── Exercise inputs
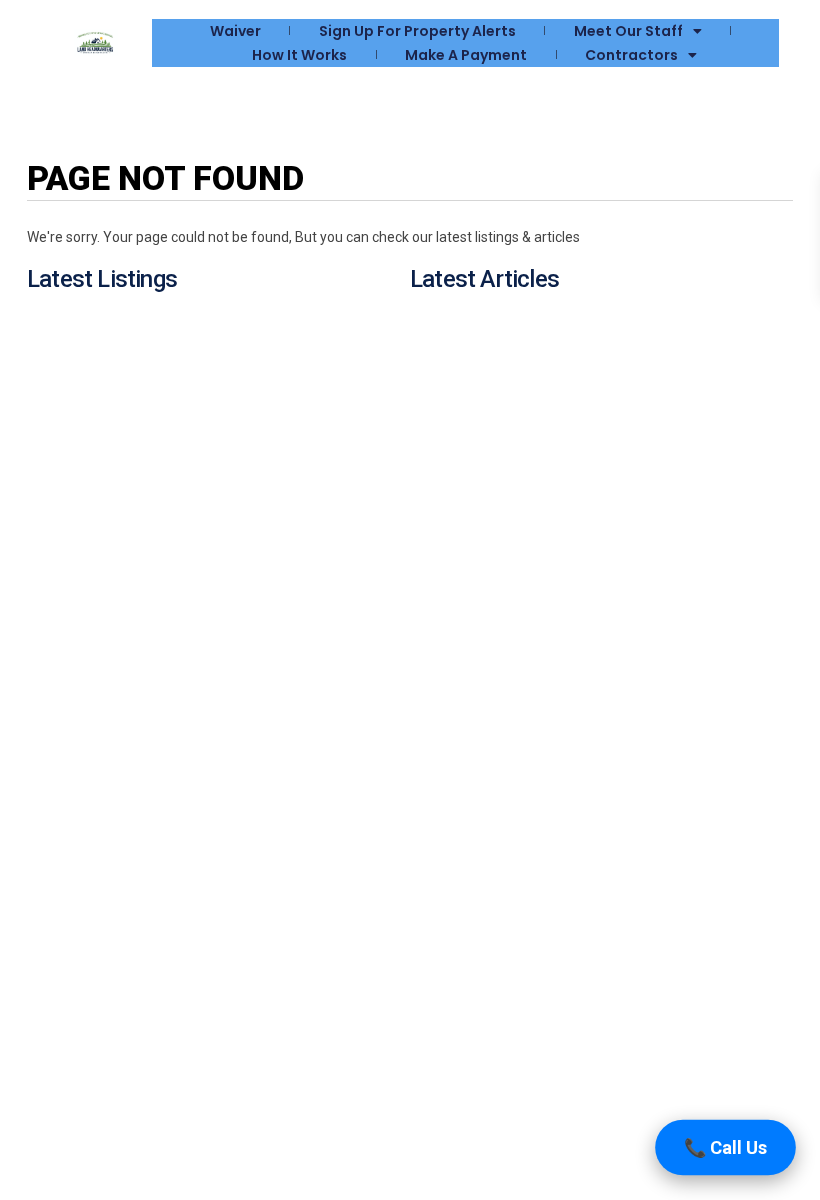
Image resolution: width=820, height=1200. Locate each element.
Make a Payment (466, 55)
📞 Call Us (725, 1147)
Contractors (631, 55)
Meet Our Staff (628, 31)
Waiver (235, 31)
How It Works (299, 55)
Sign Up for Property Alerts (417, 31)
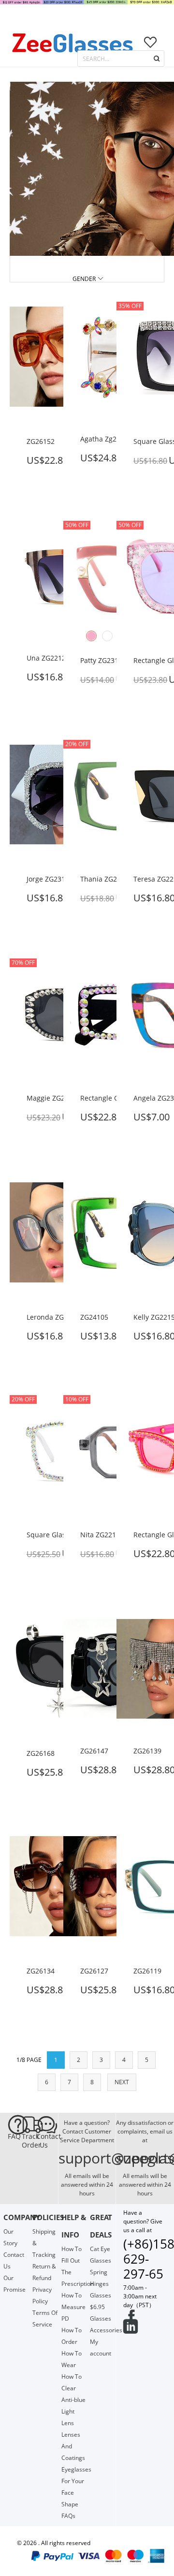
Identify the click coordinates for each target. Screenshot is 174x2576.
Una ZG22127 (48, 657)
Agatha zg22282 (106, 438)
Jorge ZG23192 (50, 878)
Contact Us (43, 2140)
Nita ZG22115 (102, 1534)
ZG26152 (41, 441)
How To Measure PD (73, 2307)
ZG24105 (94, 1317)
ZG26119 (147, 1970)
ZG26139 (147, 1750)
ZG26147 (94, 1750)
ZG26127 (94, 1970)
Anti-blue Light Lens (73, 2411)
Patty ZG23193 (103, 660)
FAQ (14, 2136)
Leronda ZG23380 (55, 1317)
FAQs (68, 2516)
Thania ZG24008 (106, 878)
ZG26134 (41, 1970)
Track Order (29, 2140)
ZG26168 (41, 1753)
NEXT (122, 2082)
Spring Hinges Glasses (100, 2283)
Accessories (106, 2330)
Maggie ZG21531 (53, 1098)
────
- [Directions] What you return must be the lines above that run from the line with "Jorge ZG23192 (50, 878)" to the line with "FAQ (14, 2136)", inclusive, each copied exactly.

- [Answer to this task]
Jorge ZG23192 (50, 878)
Contact Us (43, 2140)
Nita ZG22115 (102, 1534)
ZG26152 (41, 441)
How To Measure PD (73, 2307)
ZG24105 (94, 1317)
ZG26119 (147, 1970)
ZG26139 (147, 1750)
ZG26147 (94, 1750)
ZG26127 (94, 1970)
Anti-blue Light Lens (73, 2411)
Patty ZG23193 (103, 660)
FAQ (14, 2136)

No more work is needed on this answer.